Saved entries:
***

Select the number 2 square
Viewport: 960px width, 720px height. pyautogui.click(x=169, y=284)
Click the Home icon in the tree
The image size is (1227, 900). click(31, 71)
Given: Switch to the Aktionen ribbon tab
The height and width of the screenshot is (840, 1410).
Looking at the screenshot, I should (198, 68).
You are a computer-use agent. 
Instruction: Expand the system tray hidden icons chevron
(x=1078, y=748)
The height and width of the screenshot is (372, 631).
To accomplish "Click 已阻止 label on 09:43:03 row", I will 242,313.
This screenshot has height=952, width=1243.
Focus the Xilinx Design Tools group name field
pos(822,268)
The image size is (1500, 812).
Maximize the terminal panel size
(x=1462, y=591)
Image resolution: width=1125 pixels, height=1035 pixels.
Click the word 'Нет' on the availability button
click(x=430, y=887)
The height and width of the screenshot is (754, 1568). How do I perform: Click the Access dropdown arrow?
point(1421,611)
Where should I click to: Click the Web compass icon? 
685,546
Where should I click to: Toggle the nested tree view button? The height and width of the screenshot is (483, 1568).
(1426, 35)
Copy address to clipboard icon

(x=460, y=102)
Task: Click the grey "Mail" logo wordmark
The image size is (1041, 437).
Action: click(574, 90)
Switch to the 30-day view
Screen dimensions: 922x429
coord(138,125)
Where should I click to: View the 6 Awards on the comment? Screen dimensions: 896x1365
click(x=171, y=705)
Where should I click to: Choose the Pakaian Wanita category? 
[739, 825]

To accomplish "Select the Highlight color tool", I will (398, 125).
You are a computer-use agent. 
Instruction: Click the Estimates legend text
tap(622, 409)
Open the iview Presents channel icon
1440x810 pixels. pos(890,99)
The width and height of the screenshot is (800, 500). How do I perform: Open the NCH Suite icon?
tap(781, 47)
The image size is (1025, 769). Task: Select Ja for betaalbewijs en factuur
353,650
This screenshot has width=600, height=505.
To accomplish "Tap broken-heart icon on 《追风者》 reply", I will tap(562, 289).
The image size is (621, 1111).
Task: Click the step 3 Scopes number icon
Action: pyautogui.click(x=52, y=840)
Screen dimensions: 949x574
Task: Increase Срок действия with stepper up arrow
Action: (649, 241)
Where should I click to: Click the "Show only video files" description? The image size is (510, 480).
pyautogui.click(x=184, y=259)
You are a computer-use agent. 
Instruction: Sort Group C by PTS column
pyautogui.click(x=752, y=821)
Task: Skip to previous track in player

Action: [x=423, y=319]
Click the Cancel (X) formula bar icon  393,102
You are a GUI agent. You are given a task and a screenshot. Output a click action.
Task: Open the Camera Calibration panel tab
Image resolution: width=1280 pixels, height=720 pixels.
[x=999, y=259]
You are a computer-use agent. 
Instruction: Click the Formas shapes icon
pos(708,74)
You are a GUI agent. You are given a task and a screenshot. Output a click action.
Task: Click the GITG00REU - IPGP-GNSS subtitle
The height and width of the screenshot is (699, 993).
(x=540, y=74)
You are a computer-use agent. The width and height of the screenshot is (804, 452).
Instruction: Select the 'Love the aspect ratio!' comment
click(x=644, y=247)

***

Pull every line containing "This" from the data.

This screenshot has height=952, width=1243.
This screenshot has width=600, height=505.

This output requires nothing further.